Given task: Repeat the items from the line containing "Open the 学生成绩管理 menu" through the end of the items, swapping "sidebar" for "toolbar" and leaving everything else unchanged.

▼▼▼

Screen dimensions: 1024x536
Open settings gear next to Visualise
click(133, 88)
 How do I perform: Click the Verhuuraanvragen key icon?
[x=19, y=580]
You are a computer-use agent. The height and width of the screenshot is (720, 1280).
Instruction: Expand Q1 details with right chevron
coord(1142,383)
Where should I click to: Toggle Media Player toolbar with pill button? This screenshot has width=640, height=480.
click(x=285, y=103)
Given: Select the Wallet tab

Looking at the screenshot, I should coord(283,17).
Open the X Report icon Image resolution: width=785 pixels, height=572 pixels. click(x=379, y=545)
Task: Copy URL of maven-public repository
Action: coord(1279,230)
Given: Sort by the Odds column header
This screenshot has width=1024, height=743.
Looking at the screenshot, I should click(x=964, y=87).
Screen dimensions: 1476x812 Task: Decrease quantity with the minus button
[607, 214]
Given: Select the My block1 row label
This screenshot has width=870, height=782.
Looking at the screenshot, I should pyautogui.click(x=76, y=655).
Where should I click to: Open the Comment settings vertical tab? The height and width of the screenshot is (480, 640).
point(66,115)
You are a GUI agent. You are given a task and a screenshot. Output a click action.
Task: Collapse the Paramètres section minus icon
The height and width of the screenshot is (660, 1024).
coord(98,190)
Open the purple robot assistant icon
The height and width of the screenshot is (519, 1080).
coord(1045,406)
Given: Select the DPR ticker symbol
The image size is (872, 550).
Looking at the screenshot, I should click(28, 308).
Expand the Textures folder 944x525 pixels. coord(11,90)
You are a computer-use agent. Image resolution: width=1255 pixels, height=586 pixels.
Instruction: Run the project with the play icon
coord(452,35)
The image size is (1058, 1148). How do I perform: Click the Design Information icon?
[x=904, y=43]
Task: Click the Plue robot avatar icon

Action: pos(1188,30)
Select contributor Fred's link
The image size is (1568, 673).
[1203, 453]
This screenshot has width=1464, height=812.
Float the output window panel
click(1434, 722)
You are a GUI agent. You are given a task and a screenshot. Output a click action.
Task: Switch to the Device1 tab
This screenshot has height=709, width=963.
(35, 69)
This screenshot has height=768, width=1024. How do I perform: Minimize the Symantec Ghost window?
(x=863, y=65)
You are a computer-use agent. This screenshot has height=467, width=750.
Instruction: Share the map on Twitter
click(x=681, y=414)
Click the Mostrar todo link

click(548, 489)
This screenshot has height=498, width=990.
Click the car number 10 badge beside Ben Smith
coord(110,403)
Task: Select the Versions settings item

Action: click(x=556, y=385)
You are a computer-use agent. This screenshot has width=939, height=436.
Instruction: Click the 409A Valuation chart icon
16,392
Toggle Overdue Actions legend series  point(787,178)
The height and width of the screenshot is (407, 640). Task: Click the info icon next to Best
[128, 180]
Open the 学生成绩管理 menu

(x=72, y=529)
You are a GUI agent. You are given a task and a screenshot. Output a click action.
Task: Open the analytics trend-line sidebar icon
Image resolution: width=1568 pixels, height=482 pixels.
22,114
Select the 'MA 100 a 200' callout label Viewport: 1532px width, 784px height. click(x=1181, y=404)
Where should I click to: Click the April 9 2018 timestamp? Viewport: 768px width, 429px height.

▲▲▲

Answer for this exercise:
Open the 学生成绩管理 menu

(x=72, y=529)
You are a GUI agent. You are given a task and a screenshot. Output a click action.
Task: Open the analytics trend-line toolbar icon
Image resolution: width=1568 pixels, height=482 pixels.
22,114
Select the 'MA 100 a 200' callout label Viewport: 1532px width, 784px height. click(x=1181, y=404)
Where should I click to: Click the April 9 2018 timestamp? Viewport: 768px width, 429px height.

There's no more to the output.